*Goal*. Reproduce verbatim the lines of the material below, beginning with the line that contains "The image size is (832, 562)." and continuing through the final line of the material.

[Collected data]
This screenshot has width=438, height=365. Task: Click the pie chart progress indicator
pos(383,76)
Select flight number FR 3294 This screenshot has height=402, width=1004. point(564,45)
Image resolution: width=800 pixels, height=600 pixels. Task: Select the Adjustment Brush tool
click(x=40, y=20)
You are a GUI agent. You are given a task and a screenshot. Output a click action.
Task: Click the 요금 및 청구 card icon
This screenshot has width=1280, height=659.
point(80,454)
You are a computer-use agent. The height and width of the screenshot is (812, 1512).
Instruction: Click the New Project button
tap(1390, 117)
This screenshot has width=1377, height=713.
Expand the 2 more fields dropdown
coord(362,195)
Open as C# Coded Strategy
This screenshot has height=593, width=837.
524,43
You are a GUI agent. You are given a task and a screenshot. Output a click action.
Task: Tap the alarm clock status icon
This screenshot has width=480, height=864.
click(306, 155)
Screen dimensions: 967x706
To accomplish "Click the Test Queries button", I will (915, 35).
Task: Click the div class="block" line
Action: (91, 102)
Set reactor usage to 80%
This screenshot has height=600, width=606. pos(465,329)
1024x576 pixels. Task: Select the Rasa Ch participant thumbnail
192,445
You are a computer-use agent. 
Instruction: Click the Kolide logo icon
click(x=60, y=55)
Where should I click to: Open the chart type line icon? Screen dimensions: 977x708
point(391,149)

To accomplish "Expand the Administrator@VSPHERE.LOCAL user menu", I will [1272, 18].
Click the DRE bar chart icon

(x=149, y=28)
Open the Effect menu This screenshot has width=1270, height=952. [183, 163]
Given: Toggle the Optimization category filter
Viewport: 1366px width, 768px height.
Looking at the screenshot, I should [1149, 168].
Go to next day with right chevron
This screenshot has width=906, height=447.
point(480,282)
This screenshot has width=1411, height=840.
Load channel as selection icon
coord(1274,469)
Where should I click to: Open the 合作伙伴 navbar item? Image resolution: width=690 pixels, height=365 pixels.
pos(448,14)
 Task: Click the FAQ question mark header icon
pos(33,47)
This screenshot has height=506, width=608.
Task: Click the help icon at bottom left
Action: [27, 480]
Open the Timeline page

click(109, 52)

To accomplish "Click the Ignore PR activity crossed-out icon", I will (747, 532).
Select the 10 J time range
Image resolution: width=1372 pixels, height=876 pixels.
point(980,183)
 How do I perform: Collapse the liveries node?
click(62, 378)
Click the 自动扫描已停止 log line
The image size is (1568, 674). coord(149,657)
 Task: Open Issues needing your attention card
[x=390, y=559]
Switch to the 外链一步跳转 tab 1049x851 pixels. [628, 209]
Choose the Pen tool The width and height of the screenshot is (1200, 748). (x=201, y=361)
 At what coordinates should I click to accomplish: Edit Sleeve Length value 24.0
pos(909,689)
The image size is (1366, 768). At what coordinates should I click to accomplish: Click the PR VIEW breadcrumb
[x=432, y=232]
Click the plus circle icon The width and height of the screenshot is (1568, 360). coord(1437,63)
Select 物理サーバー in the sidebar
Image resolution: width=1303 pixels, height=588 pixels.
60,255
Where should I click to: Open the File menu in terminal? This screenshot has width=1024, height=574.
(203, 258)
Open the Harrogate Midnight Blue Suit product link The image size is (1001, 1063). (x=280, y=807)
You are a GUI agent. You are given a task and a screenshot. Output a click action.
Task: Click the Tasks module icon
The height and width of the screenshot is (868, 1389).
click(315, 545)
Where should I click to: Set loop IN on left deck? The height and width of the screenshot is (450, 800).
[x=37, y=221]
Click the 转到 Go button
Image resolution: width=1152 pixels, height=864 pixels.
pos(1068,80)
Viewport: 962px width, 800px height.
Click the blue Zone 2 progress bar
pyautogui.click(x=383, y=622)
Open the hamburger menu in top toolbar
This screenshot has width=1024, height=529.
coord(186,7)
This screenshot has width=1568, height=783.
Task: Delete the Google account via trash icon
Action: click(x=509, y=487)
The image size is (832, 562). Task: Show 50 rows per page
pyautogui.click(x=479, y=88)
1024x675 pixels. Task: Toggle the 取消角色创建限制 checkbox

*Finished answer*.
The image size is (832, 562). Task: Show 50 rows per page
pyautogui.click(x=479, y=88)
1024x675 pixels. Task: Toggle the 取消角色创建限制 checkbox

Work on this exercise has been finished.